If you’ve been on Instagram or watched the news in the past few weeks, you may have caught glimpses of the crisis: Pictures of the capital burning, videos of soldiers firing into homes, and loaded tanks parading through the ash-covered streets. Alternatively, you may have heard about the crisis from the several people and organizations supporting the fundraiser at Harvard.

But these short interactions can only help so much, because the media continues to focus primarily on death and destruction rather than the conflict’s humanitarian toll, framing my people as complicit in a war we have no stake in. A war which cannot be won.

Corpses now litter the streets I walked just a few months ago, in a city where it is now a privilege to escape from and become a refugee. Yet it seems that the plight of Sudan falls upon deaf ears, our suffering almost an expectation of the international community. There is a perception that this is, and has always been, our normal.

I cannot help but compare our situation today to the beginning of the war in Ukraine a little over a year ago. Harvard flew Ukrainian flags in solidarity with American ones, held vigils and fundraisers, and hosted political discussions that were not suggestions but the expectation. I wonder why, when the current humanitarian toll is comparable, that the same courtesy and care is not afforded to us as well.

The answer, quite simply, is that where I see the beautiful, endless, glittering Nile, the towering pyramids, the rich and fertile soils that have raised generations of my family, and the fierce warriors of my proud Nubian bloodline, the world sees violence, death, and destruction.

How can the world possibly see humanity now when our African bodies were written off as disposable centuries ago?

How can it understand that we have one of the richest traditions of successful democratic civil uprisings in the world?

How can it see that when the coup came, when our democratic dreams of 2019 were dashed by the Sudanese military in 2021, we continued to fight? That it was the international community that legitimized the rule of power-hungry men in their own self-interest? That we were silenced, our dreams for democracy used to strangle our very being?

How can it begin to imagine our resistance, our livelihoods, our smiles, our power, our kindness?

The answer is that on the international stage, Sudan does not matter.

We are not just disposable — we are a nuisance. It feels like our diverse and beautiful population of 46 million people is written off as inconvenient, standing between the Western world and untapped natural resources. It feels as though the success of the international community can be equated with our extinction.
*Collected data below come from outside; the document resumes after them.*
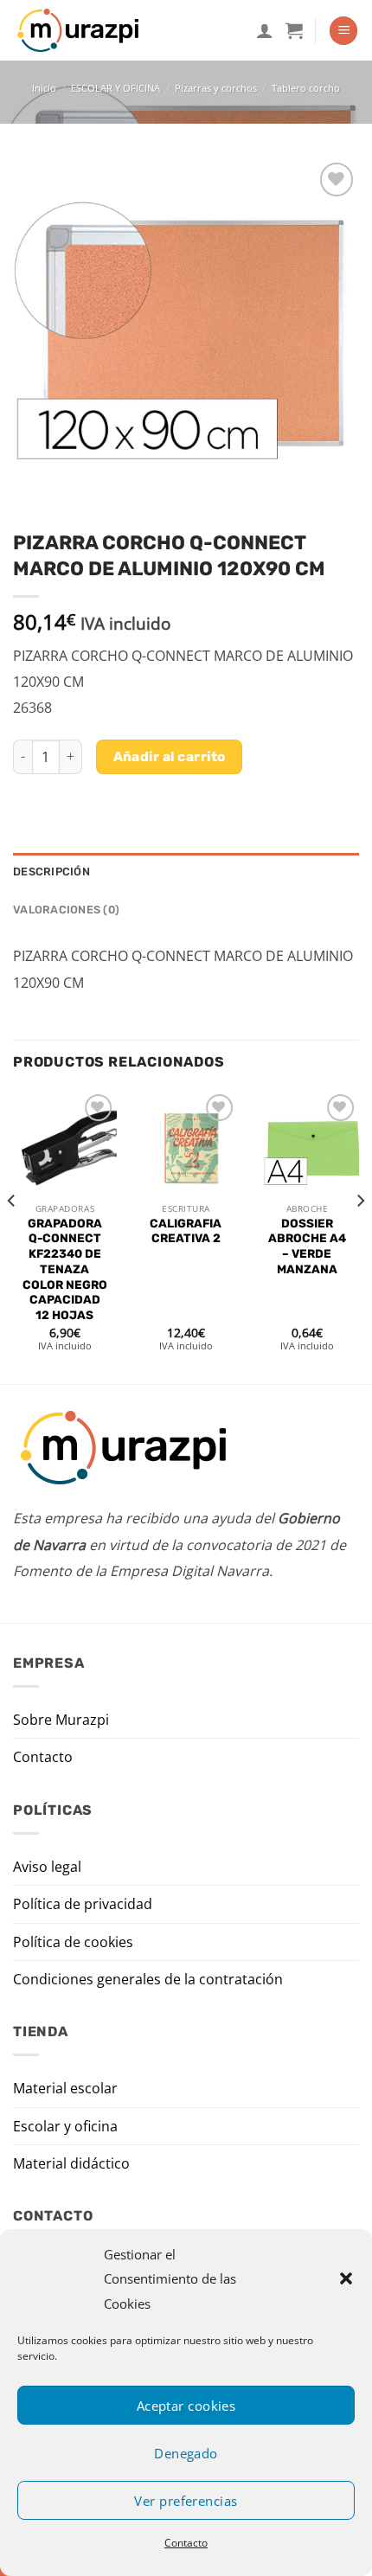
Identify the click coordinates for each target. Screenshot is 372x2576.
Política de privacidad (82, 1903)
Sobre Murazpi (61, 1719)
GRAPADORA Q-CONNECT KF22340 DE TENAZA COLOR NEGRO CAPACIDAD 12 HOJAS (64, 1269)
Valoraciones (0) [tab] (66, 909)
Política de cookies (73, 1941)
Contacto (186, 2542)
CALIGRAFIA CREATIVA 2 (185, 1231)
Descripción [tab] (51, 871)
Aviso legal (47, 1866)
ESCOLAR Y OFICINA (115, 87)
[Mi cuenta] (264, 30)
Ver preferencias (185, 2500)
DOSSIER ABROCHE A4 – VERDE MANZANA (307, 1246)
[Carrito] (294, 30)
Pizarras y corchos (216, 87)
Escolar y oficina (65, 2126)
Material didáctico (71, 2163)
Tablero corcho (306, 87)
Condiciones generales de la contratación (148, 1979)
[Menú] (343, 30)
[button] (346, 2278)
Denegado (186, 2453)
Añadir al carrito (169, 756)
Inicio (44, 87)
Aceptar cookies (186, 2405)
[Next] (360, 1235)
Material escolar (65, 2088)
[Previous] (12, 1235)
Our inescapable reality was a controlled detonation waiting to go off to the nations of the West, a pressure cooker where the lives of the 16,000 American citizens who remain in Sudan are not deemed a priority, it seems, because of the otherness — the Blackness — of the Sudanese people.

And so, I question how it is possible that I entered college four years ago having been a part of the successful Sudanese democratic revolution, proud to inject my nation in the academic and political discussions here — yet I leave with a nation in tatters, and depart from a university that could not have done less to help.

Yet I will continue to fight and advocate and fundraise for Sudan. The international community may have written us off, but I guarantee you we will fight for survival with our very last breath. Sudan is deserving of freedom. Of peace. Of justice. Of life.

Reem K. Ali ’23 is a Government concentrator in Leverett House.